From Gogeomety
Using :
- ΔACB’ and ΔBCA’ are equilateral => ∠ACB’ =∠BCA’ = Π/3
- ∠ACB = ∠ACB’ – ∠B’CB = Π/3 – ∠B’CB
- ∠B’CA’ = ∠BCA’ – ∠B’CB = Π/3 – ∠B’CB
- =>∠ACB =∠B’CA’
- ΔACB is congruent to ΔB’CA’ (SAS) => BA=B’A’
- In the same way:
- ΔCAB’ and ΔBAC’ are equilateral => ∠CAB’ =∠BAC’ = Π/3
- ∠CAB = ∠CAB’ – ∠BAB’ = Π/3 – ∠BAB’
- ∠B’AC’ = ∠BAC’ – ∠BAB’ = Π/3 – ∠BAB’
- =>∠ CAB =∠ B’AC’
- ΔCAB is congruent to ΔB’AC’ (SAS) => BC=B’C’

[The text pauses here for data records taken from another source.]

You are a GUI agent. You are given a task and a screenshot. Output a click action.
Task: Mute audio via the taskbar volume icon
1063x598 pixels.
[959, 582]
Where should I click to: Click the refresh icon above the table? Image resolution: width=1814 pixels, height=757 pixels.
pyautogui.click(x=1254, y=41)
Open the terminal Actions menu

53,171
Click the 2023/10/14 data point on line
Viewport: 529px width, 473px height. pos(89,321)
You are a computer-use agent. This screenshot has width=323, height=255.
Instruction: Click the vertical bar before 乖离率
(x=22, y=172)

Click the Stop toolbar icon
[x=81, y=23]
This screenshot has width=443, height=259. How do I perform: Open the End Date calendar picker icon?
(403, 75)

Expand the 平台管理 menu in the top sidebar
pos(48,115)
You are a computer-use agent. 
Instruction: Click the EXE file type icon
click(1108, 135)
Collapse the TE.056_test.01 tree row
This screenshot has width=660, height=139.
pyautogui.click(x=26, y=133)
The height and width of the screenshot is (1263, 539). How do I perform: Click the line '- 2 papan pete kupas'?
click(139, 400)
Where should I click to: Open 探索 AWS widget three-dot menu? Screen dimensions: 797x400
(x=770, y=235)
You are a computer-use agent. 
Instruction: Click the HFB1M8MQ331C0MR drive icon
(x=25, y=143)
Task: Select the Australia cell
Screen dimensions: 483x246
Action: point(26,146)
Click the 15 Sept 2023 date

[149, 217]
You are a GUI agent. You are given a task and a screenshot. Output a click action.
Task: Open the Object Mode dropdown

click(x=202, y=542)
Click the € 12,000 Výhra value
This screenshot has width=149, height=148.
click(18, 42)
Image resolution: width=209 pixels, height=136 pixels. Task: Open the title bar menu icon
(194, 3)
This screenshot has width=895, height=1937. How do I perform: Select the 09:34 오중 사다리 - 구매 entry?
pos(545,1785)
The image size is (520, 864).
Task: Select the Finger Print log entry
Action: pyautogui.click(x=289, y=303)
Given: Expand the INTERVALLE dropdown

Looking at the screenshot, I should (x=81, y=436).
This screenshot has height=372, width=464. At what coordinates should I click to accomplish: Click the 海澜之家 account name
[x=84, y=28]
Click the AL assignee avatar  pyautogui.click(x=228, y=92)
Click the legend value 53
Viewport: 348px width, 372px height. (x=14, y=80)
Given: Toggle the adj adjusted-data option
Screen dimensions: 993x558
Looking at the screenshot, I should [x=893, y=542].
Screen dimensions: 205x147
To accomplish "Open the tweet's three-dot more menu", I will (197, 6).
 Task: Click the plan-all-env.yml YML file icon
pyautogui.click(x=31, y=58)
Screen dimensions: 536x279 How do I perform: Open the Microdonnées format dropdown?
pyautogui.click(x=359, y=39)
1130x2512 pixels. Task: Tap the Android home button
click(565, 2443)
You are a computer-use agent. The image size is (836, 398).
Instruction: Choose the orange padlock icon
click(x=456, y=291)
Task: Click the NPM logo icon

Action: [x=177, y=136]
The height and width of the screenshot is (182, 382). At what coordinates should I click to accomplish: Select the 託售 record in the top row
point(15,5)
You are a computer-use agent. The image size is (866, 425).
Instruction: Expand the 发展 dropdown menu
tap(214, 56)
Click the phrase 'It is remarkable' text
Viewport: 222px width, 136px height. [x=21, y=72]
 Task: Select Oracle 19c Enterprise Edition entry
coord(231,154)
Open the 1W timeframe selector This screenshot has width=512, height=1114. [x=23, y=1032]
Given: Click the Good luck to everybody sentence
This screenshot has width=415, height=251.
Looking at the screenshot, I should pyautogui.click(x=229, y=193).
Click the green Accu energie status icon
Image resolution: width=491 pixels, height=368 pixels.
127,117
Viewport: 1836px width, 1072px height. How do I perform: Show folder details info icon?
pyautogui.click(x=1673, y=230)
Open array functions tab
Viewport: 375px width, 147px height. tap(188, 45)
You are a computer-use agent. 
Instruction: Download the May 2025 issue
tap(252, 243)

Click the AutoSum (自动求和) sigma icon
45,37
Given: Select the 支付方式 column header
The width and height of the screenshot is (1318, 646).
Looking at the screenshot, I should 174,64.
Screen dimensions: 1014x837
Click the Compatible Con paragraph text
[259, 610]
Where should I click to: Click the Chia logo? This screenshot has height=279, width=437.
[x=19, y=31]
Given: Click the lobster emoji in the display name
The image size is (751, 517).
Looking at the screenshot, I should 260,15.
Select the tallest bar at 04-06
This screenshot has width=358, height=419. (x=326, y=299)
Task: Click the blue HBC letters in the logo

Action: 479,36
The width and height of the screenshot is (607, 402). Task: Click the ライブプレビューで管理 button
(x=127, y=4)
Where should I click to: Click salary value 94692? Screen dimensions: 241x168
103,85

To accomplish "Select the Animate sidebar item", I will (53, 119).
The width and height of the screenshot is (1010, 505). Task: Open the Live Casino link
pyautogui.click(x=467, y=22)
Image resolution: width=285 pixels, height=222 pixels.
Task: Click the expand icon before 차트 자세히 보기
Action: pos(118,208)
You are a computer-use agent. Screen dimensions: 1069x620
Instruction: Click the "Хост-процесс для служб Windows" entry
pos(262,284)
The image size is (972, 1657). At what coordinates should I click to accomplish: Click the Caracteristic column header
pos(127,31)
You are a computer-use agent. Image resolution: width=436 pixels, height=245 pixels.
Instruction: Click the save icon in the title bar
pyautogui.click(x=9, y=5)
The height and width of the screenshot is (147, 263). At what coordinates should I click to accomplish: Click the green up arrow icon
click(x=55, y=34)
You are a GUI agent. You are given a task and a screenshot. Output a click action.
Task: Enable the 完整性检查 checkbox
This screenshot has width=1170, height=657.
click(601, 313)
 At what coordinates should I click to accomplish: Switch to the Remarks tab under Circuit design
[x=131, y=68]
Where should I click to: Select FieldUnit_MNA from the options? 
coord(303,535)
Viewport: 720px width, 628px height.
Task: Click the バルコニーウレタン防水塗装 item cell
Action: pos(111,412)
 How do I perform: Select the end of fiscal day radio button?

- BA=B’A’ and BA=BC’ (ΔABC’ equilateral) => B’A’=BC’
- BC=B’C’ and BC=BA’ (ΔBCA’ equilateral) => B’C’=BA’
- => B’A’=BC’ and B’C’=BA’ => B’A’BC’ is a parallelogram